COVID is on the rise. So for everyone should we all return to using COVID home-testing kits whenever we get a runny nose, sore throat or cough? COVID testing hit the headlines last week, when Team GB’s Olympic swimming star, Adam Peaty, revealed he’d tested positive a day after winning silver in the 100m breaststroke. Peaty said that he had released his test result as ‘an advocate for complete transparency’.

Team GB said they have been constantly monitoring infection rates in Paris and the UK, as cases were mounting in the weeks before the Olympics began (there is no regular Covid testing of athletes at the Games).

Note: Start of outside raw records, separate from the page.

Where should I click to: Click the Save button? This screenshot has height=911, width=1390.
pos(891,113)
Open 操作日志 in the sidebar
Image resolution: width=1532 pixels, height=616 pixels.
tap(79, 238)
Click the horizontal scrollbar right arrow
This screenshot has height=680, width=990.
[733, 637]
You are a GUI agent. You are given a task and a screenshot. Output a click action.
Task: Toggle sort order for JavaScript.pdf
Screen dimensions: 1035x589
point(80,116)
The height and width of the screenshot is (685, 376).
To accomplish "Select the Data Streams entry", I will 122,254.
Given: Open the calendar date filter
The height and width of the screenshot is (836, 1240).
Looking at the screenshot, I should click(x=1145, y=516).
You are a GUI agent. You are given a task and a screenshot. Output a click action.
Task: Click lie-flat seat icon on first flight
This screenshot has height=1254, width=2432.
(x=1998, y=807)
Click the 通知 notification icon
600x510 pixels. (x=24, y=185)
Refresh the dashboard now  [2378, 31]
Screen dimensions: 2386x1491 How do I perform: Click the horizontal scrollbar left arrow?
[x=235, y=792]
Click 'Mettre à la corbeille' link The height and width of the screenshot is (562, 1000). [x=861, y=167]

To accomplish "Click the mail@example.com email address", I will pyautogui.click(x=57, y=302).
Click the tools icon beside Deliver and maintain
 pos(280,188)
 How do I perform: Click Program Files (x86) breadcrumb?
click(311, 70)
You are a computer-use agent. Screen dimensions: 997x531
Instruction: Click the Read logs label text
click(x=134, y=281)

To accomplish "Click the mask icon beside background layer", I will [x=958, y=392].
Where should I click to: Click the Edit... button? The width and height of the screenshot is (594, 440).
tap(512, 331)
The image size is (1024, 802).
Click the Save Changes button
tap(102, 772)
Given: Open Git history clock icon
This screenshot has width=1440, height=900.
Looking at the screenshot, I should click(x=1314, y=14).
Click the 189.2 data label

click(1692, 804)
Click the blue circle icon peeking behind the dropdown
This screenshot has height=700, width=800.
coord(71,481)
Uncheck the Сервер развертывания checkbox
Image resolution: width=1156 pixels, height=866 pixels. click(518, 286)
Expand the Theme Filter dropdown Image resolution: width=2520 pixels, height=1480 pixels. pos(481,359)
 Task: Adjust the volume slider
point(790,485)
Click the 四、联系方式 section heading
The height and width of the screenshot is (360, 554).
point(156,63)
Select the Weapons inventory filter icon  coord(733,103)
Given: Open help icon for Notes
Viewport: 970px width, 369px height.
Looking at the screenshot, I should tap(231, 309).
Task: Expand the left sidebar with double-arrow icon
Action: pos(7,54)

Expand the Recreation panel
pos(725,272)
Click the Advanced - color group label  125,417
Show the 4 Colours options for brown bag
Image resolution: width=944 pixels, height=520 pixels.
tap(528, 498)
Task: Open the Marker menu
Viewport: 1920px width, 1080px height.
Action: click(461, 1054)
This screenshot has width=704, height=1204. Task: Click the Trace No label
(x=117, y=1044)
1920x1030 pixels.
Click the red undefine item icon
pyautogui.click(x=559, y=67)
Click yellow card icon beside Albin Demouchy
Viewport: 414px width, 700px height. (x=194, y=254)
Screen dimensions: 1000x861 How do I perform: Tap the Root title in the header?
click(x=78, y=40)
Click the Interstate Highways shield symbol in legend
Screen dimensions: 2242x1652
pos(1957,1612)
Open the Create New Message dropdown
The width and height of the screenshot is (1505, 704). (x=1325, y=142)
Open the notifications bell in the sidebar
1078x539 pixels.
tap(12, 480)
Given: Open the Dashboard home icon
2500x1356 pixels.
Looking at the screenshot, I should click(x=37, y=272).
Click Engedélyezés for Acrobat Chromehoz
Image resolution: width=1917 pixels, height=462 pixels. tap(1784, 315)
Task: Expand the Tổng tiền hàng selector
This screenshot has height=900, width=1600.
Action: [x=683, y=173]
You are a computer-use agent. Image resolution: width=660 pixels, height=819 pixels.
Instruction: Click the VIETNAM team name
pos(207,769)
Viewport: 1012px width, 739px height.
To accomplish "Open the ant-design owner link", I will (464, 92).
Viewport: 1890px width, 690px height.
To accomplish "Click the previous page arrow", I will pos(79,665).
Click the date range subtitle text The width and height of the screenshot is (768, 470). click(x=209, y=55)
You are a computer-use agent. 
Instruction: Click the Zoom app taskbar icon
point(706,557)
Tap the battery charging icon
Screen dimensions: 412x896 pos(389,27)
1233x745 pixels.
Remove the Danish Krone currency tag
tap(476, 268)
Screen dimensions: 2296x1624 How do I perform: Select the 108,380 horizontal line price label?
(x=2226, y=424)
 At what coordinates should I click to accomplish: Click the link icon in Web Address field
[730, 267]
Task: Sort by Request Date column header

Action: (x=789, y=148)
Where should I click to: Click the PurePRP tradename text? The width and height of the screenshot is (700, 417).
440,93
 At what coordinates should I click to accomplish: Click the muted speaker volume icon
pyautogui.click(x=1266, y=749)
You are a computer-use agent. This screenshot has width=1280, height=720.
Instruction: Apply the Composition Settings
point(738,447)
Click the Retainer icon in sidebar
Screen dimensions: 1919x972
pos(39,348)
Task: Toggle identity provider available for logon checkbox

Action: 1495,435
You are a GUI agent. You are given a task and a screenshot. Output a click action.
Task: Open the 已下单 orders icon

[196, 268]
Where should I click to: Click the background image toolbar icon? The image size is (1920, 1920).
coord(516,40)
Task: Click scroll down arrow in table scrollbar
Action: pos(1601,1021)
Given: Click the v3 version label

UK COVID rates are indeed on the rise, according to NHS data. This may be down to the emergence of a new family of variants called FLiRT.

Latest figures from the UK Health Security Agency (UKHSA) show that in mid-July, hospitals recorded 3,557 new cases a week, increasing by 4.5 per cent week-on-week. There were also 152 deaths in a week, a 20 per cent rise.

But that’s not the whole story, says Stephen Griffin, a professor of cancer virology at the University of Leeds. ‘’Official figures don’t reflect the full picture because we’re not testing and reporting rigorously like we were,’’ Professor Griffin said. ‘’Our only recorded testing now is in hospital patients.

And those figures are two weeks behind what’s happening.’’ Latest figures from around four million users of the ZoE Health Study app indicate the UK had just under 100,000 s.